PASSAGE
------------

Amanda Knox Guilty…Again: American Student Convicted of Murder for Second Time
An Italian court has convicted American student Amanda Knox for a second time in the slaying of her roommate. On Thursday, two judges and six jurors deliberated for 12 hours before finding Knox, 27, guilty of murder and sentencing her to nearly 29 years in prison for the fatal 2007 stabbing of Meredith Kercher.
In 2011, an Italian appeals court overturned Knox’s conviction, allowing the Seattle native to return to the U.S. In 2008, Knox was one of three people sentenced to 26 years in prison for the murder of Kercher, a 21-year-old British native.
The young women shared a home together in the Central Italy town of Perugia, where both were studying abroad. Prosecutors surmised that Knox helped kill Kercher after an attempted tryst went awry.
The sexual brutality of the crime and Knox’s baby-faced looks helped make the case the subject of international press and a Lifetime made-for-TV movie starring Hayden Panettiere. Knox has slammed prosecutors’ decision to overturn the acquittals of both she and her former boyfriend Raffaele Sollecito, who was also charged with Kercher’s murder.
“It was painful to receive the news that the Italian Supreme Court decided to send my case back for revision when the prosecution’s theory of my involvement in Meredith’s murder has been repeatedly revealed to be completely unfounded and unfair. I believe that any questions as to my innocence must be examined by an objective investigation and a capable prosecution. The prosecution responsible for the many discrepancies in their work must be made to answer for them, for Raffaele’s sake, my sake and most especially for the sake of Meredith’s family. Our hearts go out to them.”

------------

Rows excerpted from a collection
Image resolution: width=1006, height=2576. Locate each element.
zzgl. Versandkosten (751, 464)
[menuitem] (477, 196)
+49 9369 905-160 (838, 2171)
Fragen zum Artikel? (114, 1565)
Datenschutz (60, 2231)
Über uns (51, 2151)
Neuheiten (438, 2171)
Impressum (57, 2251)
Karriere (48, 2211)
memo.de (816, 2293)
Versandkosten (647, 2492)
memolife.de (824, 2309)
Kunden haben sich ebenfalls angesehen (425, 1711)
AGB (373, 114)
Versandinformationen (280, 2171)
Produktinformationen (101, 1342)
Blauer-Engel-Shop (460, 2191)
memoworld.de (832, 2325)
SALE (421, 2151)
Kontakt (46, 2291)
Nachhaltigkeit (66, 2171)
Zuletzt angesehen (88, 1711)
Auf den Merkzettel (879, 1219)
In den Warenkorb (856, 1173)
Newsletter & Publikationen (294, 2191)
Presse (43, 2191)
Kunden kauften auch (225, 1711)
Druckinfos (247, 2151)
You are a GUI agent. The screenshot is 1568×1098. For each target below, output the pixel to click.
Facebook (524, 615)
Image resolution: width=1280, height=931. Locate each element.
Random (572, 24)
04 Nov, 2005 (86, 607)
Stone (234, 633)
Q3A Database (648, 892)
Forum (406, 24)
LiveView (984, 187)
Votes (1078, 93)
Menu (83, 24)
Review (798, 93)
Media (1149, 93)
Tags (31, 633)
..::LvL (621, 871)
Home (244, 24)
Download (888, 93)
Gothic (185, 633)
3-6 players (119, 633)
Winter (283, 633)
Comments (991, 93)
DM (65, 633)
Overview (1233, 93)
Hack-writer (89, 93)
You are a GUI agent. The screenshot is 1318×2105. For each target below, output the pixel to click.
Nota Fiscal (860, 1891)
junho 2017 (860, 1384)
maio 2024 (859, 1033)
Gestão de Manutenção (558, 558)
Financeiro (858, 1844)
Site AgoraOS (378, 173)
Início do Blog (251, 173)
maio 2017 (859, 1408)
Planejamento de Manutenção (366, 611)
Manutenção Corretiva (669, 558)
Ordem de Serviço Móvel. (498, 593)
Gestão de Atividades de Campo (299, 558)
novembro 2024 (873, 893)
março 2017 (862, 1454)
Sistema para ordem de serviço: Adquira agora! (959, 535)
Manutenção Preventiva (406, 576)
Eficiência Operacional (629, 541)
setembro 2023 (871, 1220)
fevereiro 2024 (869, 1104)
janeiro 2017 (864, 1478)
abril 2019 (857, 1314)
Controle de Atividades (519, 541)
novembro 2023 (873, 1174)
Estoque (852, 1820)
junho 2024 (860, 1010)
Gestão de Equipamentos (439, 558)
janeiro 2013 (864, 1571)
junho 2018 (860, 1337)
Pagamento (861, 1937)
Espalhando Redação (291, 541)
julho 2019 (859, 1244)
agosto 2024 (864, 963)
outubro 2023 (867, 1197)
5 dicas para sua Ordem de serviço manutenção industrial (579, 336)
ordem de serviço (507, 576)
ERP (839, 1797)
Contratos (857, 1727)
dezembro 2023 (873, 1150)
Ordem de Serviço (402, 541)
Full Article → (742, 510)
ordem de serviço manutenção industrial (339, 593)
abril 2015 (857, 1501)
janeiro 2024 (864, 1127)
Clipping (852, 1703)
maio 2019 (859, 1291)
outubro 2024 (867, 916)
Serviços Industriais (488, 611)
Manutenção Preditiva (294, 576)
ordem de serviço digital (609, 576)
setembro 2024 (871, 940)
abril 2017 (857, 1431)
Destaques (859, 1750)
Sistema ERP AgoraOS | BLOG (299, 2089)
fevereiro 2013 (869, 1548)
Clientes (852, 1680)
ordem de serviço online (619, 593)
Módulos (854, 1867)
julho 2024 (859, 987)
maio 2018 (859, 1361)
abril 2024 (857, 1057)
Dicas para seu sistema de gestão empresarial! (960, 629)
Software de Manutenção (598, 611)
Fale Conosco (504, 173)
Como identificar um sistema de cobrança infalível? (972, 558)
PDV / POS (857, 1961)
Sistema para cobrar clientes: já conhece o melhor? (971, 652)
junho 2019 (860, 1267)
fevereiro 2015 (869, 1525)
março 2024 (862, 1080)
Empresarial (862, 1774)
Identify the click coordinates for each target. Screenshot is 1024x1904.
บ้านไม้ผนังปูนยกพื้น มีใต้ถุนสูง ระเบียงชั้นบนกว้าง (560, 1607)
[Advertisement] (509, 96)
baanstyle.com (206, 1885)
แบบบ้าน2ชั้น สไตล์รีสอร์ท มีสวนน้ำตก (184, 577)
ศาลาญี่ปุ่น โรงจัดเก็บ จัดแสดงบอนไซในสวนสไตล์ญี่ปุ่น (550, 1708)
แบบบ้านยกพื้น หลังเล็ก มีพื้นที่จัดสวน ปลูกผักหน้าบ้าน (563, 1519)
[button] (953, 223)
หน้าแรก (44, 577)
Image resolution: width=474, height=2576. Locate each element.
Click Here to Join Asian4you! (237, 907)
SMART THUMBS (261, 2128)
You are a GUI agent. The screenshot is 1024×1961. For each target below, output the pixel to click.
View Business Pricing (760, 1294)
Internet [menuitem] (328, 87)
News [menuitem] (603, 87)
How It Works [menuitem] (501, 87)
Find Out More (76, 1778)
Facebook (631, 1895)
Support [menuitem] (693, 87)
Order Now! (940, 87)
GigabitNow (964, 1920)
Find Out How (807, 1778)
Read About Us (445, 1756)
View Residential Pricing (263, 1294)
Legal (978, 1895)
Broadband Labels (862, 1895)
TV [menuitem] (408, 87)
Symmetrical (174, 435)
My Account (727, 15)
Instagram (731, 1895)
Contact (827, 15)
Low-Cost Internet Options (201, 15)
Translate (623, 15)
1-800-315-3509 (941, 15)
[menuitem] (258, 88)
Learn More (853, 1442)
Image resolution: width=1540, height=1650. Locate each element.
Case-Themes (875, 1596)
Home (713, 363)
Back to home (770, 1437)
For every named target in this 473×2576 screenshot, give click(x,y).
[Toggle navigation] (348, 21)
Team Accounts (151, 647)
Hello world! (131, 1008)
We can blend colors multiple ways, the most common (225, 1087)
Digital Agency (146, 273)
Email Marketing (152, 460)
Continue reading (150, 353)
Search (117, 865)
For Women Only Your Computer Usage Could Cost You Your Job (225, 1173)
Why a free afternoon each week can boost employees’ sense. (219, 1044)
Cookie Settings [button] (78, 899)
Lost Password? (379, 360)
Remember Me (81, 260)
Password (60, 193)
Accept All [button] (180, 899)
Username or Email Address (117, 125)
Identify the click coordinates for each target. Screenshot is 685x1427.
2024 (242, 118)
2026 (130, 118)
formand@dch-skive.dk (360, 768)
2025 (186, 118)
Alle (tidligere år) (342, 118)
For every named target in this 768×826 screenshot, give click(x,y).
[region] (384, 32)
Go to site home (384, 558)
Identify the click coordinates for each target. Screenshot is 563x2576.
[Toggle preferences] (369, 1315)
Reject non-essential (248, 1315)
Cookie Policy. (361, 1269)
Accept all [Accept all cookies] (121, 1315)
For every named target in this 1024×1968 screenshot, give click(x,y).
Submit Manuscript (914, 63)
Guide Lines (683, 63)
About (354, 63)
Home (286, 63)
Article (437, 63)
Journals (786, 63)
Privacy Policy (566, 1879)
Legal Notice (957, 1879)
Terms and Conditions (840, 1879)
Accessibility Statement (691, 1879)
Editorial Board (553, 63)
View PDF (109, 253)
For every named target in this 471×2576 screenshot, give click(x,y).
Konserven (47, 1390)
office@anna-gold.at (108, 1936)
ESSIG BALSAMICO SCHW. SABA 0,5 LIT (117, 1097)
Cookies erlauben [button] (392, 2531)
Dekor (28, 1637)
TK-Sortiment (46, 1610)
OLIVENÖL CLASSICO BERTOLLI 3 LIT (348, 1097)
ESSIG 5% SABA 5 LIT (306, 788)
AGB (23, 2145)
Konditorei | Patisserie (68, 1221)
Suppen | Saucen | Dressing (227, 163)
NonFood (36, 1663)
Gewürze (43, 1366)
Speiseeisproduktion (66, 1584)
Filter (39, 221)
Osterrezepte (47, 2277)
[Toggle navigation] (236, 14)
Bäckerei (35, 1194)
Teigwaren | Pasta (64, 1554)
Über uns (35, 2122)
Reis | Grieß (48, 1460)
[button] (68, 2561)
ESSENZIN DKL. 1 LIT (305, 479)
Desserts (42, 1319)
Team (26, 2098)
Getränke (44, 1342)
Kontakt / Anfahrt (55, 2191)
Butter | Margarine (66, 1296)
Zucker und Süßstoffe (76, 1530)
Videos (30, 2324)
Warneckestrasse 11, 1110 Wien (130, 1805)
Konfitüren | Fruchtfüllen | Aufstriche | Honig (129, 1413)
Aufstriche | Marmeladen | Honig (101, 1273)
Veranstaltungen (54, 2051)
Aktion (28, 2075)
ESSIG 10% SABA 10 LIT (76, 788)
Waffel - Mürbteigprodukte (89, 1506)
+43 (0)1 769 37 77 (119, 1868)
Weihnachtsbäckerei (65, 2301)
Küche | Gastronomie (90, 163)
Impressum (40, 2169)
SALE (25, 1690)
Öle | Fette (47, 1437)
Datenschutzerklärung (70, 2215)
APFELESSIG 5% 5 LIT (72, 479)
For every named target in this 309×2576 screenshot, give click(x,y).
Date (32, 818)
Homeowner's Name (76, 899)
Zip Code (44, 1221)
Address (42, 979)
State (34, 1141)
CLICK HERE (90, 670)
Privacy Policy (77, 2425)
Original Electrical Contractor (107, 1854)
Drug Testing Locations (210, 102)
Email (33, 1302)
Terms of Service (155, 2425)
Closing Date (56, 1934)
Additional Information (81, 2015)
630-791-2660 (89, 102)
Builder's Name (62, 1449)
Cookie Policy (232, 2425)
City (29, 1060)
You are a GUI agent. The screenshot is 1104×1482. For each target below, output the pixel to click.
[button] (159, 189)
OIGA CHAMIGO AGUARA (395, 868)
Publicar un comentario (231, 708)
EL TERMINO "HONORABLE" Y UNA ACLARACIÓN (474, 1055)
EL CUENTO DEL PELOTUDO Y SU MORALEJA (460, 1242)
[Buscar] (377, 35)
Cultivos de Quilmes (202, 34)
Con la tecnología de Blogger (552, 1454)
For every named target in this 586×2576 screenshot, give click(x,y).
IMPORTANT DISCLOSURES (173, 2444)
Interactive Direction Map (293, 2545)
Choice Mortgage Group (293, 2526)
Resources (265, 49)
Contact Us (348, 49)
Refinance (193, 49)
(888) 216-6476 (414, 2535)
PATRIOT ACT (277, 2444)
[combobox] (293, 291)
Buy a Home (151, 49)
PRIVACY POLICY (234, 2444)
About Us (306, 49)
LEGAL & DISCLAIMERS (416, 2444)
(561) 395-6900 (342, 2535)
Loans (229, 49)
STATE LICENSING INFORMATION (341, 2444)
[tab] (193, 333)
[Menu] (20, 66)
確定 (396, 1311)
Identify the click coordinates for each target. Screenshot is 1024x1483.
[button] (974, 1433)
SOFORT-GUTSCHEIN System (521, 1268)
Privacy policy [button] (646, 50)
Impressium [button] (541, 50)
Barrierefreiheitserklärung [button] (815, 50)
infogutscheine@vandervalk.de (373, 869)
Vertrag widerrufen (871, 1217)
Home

------------

ACTIVITY LIST
1. Retype the part of the Amanda Knox article starting with "The young women" and going on through "tryst went awry.".
2. According to the Amanda Knox article, how long did the two judges and six jurors deliberate before finding Knox guilty?
3. Carry on the Amanda Knox article from its last sentence.

ANSWER SECTION
1.
The young women shared a home together in the Central Italy town of Perugia, where both were studying abroad. Prosecutors surmised that Knox helped kill Kercher after an attempted tryst went awry.

2. They deliberated for 12 hours.

3.
Sollecito, an Italian native, was also re-convicted following the retrial. He’s expected to serve 25 years for his alleged role in the slaying.
Despite outcries that faulty DNA evidence and police misconduct played a role in the convictions of Knox and Sollecito, Kercher’s family expressed concern that a decision that “was so certain two years ago has been so dramatically overturned.”
Knox was not in court for the afternoon verdict. She decided to remain in the United States during the retrial and legal analysts say it’s unlikely she’ll be extradited — despite the re-conviction.
Knox already served four years in prison and U.S. law dictates that a person cannot be tried twice on the same charge. Double jeopardy, Ladies and Gentlemen. One legal expert tells CNN that if Italy were to ask for extradition, U.S. officials would likely deny the request.